- **What you need to do**: A complete, exact retyping of the data below is required.

- **Exercise materials**:
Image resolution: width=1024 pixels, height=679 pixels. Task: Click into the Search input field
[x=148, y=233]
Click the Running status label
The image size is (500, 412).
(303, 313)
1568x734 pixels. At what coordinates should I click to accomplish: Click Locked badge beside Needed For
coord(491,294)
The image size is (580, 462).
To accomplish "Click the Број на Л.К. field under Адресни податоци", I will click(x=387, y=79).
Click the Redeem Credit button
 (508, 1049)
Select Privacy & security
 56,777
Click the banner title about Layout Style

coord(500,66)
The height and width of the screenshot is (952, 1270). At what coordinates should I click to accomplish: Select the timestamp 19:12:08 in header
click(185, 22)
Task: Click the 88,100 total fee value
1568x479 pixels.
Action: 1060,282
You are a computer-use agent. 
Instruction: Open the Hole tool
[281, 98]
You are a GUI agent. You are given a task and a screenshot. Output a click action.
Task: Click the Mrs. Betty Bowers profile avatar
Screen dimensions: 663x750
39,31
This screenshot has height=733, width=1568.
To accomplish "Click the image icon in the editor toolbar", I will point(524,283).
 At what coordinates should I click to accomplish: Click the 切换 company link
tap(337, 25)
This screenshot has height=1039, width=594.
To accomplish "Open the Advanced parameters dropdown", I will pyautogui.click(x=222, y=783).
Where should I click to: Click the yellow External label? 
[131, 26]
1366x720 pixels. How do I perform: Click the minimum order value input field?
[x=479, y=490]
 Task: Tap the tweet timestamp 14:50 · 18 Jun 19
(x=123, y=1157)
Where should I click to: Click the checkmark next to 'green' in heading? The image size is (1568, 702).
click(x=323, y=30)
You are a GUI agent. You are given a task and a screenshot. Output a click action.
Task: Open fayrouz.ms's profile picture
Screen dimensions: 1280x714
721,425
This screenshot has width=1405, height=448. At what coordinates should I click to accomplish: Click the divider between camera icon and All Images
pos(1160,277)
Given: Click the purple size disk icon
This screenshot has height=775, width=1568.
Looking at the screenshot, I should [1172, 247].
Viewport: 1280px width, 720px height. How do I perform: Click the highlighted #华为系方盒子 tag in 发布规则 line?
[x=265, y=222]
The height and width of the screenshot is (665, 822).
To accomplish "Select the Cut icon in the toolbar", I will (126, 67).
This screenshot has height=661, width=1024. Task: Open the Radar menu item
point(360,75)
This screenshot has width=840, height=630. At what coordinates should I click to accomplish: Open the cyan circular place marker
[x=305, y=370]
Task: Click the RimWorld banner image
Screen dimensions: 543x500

- **Answer**:
Image resolution: width=1024 pixels, height=679 pixels. Task: Click into the Search input field
[x=148, y=233]
Click the Running status label
The image size is (500, 412).
(303, 313)
1568x734 pixels. At what coordinates should I click to accomplish: Click Locked badge beside Needed For
coord(491,294)
The image size is (580, 462).
To accomplish "Click the Број на Л.К. field under Адресни податоци", I will click(x=387, y=79).
Click the Redeem Credit button
 (508, 1049)
Select Privacy & security
 56,777
Click the banner title about Layout Style

coord(500,66)
The height and width of the screenshot is (952, 1270). At what coordinates should I click to accomplish: Select the timestamp 19:12:08 in header
click(185, 22)
Task: Click the 88,100 total fee value
1568x479 pixels.
Action: 1060,282
You are a computer-use agent. 
Instruction: Open the Hole tool
[281, 98]
You are a GUI agent. You are given a task and a screenshot. Output a click action.
Task: Click the Mrs. Betty Bowers profile avatar
Screen dimensions: 663x750
39,31
This screenshot has height=733, width=1568.
To accomplish "Click the image icon in the editor toolbar", I will point(524,283).
 At what coordinates should I click to accomplish: Click the 切换 company link
tap(337, 25)
This screenshot has height=1039, width=594.
To accomplish "Open the Advanced parameters dropdown", I will pyautogui.click(x=222, y=783).
Where should I click to: Click the yellow External label? 
[131, 26]
1366x720 pixels. How do I perform: Click the minimum order value input field?
[x=479, y=490]
 Task: Tap the tweet timestamp 14:50 · 18 Jun 19
(x=123, y=1157)
Where should I click to: Click the checkmark next to 'green' in heading? The image size is (1568, 702).
click(x=323, y=30)
You are a GUI agent. You are given a task and a screenshot. Output a click action.
Task: Open fayrouz.ms's profile picture
Screen dimensions: 1280x714
721,425
This screenshot has width=1405, height=448. At what coordinates should I click to accomplish: Click the divider between camera icon and All Images
pos(1160,277)
Given: Click the purple size disk icon
This screenshot has height=775, width=1568.
Looking at the screenshot, I should [1172, 247].
Viewport: 1280px width, 720px height. How do I perform: Click the highlighted #华为系方盒子 tag in 发布规则 line?
[x=265, y=222]
The height and width of the screenshot is (665, 822).
To accomplish "Select the Cut icon in the toolbar", I will (126, 67).
This screenshot has height=661, width=1024. Task: Open the Radar menu item
point(360,75)
This screenshot has width=840, height=630. At what coordinates should I click to accomplish: Open the cyan circular place marker
[x=305, y=370]
Task: Click the RimWorld banner image
Screen dimensions: 543x500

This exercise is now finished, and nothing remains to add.